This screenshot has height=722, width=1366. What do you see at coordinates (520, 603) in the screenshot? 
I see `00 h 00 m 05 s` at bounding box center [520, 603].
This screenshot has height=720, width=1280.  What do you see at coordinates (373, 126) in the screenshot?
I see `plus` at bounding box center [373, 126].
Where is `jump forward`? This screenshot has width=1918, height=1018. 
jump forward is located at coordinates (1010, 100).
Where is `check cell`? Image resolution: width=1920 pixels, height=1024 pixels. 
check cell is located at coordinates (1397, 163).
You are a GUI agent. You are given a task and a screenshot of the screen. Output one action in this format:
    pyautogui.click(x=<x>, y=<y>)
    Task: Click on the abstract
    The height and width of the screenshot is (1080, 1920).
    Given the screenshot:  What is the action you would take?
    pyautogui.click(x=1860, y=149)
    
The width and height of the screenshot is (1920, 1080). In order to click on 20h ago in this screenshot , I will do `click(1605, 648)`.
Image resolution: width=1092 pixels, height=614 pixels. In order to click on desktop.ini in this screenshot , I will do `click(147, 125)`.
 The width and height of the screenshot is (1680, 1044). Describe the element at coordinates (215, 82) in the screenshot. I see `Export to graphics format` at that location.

·····

◆ DIRECTIONS ◆
Rewrite the stretch from the line containing "Image resolution: width=1092" through the end of the entries, changing "pixels" to "px" and leaving everything else as it is.

◆ WRITTEN REPLY ◆
Image resolution: width=1092 px, height=614 px. In order to click on desktop.ini in this screenshot , I will do `click(147, 125)`.
 The width and height of the screenshot is (1680, 1044). Describe the element at coordinates (215, 82) in the screenshot. I see `Export to graphics format` at that location.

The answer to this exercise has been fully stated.